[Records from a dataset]
════════

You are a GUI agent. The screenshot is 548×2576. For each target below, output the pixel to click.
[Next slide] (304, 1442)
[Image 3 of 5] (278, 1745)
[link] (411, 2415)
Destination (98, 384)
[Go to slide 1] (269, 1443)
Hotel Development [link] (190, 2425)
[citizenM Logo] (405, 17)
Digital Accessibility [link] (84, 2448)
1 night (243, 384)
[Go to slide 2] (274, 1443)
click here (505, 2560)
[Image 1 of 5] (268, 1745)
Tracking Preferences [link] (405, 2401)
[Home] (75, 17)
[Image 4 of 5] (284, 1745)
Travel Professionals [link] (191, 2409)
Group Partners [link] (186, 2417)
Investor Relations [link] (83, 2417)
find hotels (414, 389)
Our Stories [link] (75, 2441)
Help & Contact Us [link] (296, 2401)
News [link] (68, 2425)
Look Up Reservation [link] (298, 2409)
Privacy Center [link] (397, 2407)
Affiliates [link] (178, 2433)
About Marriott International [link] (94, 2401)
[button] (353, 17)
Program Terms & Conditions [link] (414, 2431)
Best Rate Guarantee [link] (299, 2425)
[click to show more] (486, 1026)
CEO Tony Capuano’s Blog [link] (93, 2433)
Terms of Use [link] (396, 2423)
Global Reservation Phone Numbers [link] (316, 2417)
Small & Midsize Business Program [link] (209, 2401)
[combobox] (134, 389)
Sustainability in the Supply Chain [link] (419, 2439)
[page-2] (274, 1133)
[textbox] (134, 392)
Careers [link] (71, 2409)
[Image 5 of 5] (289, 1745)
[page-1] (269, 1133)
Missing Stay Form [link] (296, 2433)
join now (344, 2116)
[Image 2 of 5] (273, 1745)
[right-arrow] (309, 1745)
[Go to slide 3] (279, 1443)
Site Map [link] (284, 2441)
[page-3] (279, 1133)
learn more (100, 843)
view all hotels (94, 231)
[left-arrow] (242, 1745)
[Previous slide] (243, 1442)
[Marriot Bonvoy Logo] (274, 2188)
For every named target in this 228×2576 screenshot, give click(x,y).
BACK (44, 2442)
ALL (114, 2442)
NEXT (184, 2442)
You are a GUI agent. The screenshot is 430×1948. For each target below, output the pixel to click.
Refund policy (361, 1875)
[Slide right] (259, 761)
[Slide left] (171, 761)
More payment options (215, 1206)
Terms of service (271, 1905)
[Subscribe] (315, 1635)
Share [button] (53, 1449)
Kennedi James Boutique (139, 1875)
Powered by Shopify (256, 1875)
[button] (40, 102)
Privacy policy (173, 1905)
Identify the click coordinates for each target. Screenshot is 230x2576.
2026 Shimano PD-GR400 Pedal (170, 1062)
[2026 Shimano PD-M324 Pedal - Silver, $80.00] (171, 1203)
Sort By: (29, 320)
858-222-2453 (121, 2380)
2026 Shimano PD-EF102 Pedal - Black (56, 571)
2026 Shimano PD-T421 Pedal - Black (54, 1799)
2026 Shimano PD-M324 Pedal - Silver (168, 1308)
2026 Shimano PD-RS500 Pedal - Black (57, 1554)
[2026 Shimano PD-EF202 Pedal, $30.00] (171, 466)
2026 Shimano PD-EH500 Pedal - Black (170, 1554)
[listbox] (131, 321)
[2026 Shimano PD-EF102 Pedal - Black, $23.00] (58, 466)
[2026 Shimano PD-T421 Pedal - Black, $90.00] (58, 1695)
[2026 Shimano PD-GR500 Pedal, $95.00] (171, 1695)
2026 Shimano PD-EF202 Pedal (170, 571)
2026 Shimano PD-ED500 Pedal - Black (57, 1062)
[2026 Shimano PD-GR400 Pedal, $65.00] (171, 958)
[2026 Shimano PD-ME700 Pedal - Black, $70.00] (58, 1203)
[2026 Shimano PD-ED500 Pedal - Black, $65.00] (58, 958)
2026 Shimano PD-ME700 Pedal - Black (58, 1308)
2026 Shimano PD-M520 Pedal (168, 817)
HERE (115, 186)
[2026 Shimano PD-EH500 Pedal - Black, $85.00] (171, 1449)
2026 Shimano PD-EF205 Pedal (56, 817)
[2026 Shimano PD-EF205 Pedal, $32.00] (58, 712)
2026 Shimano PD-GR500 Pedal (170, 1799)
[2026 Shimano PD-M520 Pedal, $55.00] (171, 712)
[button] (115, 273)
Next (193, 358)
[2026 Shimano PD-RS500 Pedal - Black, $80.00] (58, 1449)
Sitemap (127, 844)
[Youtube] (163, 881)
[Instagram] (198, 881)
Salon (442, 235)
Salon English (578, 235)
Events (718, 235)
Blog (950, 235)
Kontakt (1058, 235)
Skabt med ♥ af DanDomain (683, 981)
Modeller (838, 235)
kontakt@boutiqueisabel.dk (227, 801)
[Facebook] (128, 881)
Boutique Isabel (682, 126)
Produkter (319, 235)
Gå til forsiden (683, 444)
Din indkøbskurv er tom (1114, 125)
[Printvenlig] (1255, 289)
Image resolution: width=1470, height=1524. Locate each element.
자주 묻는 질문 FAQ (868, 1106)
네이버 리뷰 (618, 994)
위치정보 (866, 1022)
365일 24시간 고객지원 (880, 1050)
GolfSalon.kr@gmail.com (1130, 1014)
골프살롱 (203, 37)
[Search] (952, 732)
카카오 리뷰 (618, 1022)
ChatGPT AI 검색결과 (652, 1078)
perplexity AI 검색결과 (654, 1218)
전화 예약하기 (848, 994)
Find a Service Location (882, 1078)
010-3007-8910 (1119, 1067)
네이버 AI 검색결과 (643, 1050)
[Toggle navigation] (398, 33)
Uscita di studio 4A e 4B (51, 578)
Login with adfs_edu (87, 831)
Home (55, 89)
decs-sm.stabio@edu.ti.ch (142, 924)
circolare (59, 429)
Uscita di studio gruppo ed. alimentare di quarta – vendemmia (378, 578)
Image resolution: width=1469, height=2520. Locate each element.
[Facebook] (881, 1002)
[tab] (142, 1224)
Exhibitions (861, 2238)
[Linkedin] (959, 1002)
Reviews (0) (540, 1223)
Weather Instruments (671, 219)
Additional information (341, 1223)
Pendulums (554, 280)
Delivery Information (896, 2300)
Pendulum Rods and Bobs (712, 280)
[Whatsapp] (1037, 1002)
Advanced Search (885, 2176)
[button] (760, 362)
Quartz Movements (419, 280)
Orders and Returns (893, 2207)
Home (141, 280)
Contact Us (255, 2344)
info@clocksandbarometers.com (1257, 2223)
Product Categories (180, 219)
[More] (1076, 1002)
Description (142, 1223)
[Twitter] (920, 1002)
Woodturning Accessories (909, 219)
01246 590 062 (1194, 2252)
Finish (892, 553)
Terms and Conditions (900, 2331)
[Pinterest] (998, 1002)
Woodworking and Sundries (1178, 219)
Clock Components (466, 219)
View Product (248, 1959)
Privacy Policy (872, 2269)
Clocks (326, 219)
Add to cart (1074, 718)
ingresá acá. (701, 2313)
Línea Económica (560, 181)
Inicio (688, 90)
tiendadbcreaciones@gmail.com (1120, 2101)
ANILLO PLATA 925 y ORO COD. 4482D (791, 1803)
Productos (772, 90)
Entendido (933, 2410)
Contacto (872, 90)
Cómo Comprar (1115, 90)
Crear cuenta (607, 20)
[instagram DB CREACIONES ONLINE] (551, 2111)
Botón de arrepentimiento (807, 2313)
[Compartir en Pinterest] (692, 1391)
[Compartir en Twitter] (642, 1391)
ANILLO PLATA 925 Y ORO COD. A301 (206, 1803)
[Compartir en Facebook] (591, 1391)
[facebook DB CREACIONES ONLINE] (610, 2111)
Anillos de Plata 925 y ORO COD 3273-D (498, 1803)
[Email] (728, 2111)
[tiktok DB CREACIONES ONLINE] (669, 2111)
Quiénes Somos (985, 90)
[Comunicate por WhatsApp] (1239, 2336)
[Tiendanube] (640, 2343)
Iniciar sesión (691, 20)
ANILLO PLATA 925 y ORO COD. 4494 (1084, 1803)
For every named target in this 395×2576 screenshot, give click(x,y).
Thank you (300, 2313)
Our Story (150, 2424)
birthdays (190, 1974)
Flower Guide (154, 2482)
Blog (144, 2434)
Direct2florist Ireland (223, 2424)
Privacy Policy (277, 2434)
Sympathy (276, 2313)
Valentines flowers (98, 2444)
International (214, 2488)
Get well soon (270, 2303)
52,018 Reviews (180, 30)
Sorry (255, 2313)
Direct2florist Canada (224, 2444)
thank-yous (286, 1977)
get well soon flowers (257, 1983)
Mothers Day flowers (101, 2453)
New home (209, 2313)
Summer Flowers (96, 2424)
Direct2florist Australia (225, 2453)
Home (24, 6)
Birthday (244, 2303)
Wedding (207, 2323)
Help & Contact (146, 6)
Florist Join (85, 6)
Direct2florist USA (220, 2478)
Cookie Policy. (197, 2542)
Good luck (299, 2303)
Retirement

════════

Among the records above, a stretch begins at the line containing "Gå til forsiden (683, 444)" and ends at the line containing "[Search] (952, 732)". Restate that stretch word for word, and nothing else.

> **Task output**:
Gå til forsiden (683, 444)
Din indkøbskurv er tom (1114, 125)
[Printvenlig] (1255, 289)
Image resolution: width=1470, height=1524. Locate each element.
자주 묻는 질문 FAQ (868, 1106)
네이버 리뷰 (618, 994)
위치정보 (866, 1022)
365일 24시간 고객지원 (880, 1050)
GolfSalon.kr@gmail.com (1130, 1014)
골프살롱 (203, 37)
[Search] (952, 732)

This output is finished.